Ouvriers mal payés, ouvriers non syndiqués, ouvriers en mauvaise santé, impact carbone des transport, pollution des eaux, travail forcé… les risques et les dérives d’une production intensive à l’autre bout de la planète sont nombreux. La transparence est d’autant plus compliquée que le nombre d’intermédiaires est élevé et que la production est lointaine.

Et dans le même temps, nous invitions ici en France, il y a 3 ans, une ouvrière textile bangladaise, atelier textile du monde, qui exposait au travers du film dont elle était l’héroÏne principale, Made in Bangladesh, son combat pour être syndiquée et obtenir de meilleures conditions de travail. Daliya Akter concluait son récit ainsi : « s’il-vous-plaît, vous européens, exigez de la transparence et le respect des êtres humains et de la planète sur toute la chaîne de production, mais ne boycottez surtout pas le made in Bangladesh. Sinon c’est 60 millions de travailleurs asiatiques qui se retrouveront sans emploi, juste pour le textile. »

Alors chez Dream Act notre position est claire : nous privilégions la production locale mais nous ne proposons ni boycott et ni idées raccourcies.

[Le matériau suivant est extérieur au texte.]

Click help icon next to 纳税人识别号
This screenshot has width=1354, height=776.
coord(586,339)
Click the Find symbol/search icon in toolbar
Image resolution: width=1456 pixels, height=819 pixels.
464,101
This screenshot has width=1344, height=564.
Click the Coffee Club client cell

Le made in China, Bengladesh, India peuvent faire partie du paysage de la consommation responsable, mais dans certaines conditions.

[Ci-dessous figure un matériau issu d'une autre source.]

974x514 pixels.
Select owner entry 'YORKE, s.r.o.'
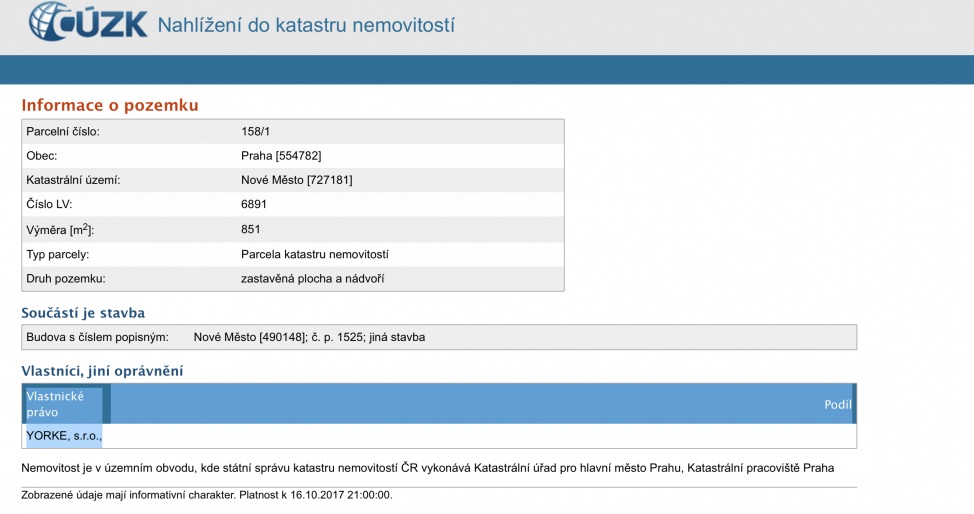64,436
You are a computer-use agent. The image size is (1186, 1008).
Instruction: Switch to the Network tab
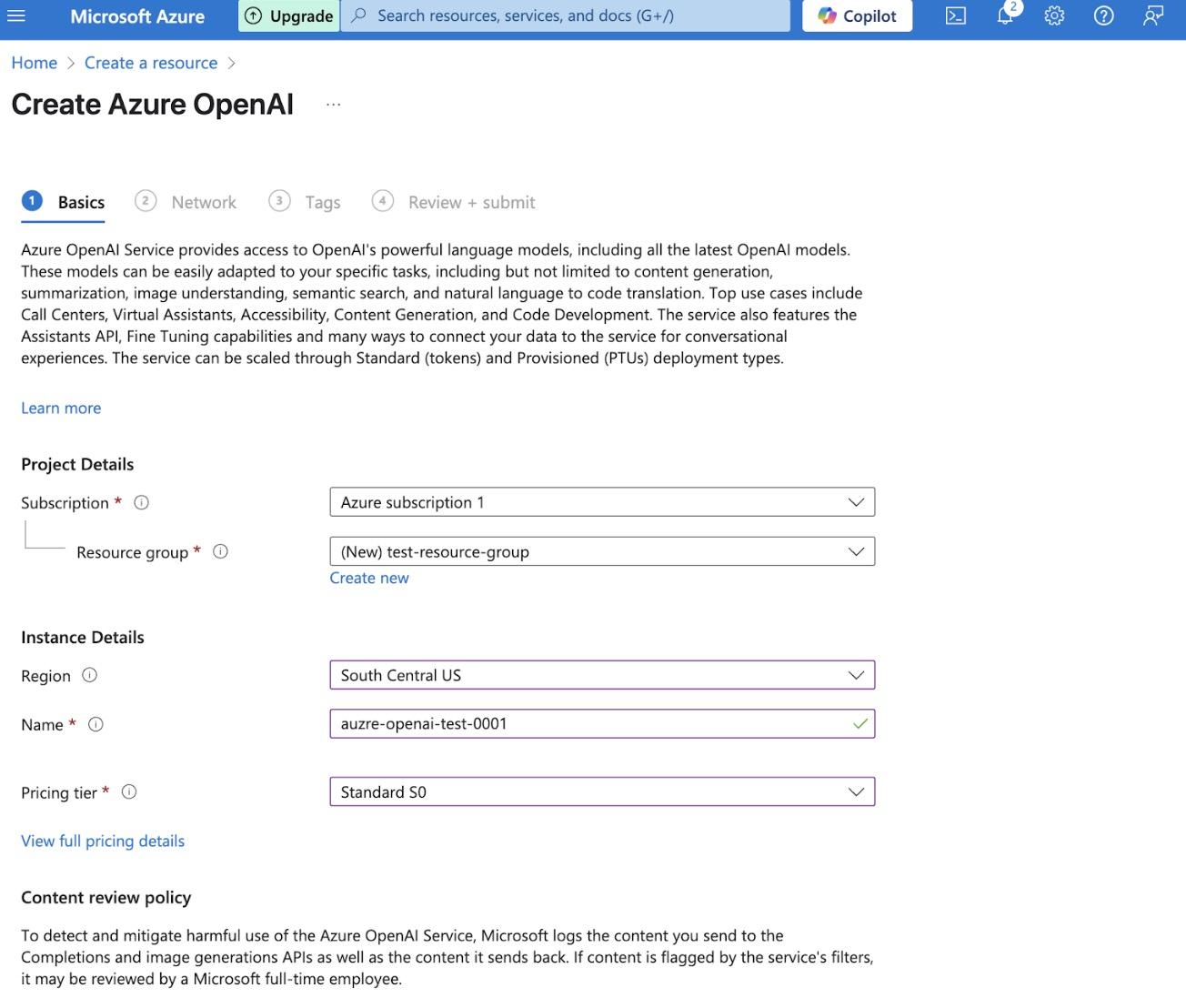[203, 202]
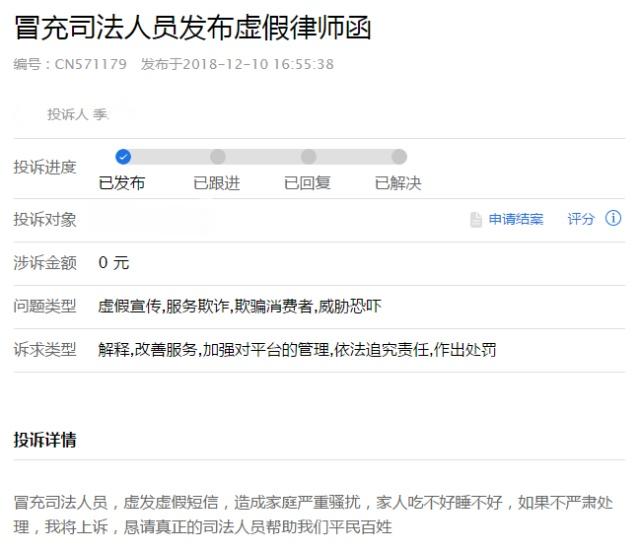Click the document icon beside 申请结案
This screenshot has width=640, height=552.
click(x=476, y=220)
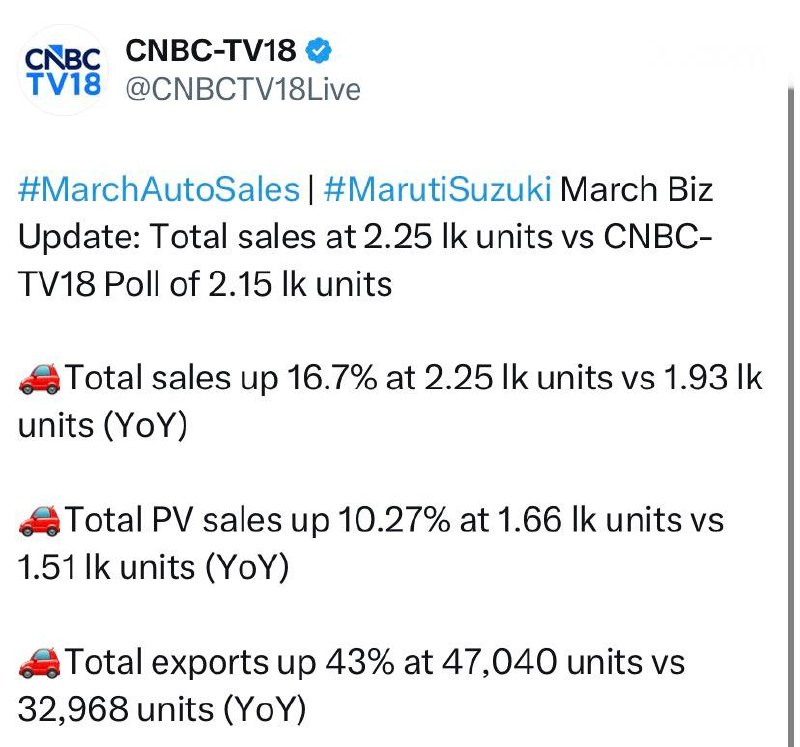Open the #MarchAutoSales hashtag
Viewport: 800px width, 747px height.
[x=159, y=189]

Pour tenter d’y voir plus clair, nous organisions le 1er Avril 2021 notre dernière conférence « Le Vrai du Faux de la Conso » afin de questionner l’importation asiatique.

« Made in Asia est-ce si grave ? » C’est ce à quoi ont tenté de répondre nos experts :

Sommaire : 

  1. Quels sont les risques identifiés d’une fabrication en Asie ?
  2. Peut-on réellement contourner cette opacité et obtenir de la transparence ?
  3. Que doivent exiger les entreprises donneuses d’ordre ?
  4. Produire en France ou en Europe est-il gage de respect des travailleurs et de l'environnement ?
  5. Le rôle clé du consommateur français
  6. En conclusion : non au boycott du made in Asia, mais oui à une exigence croissante de la part du consommateur français pour aller vers plus de transparence !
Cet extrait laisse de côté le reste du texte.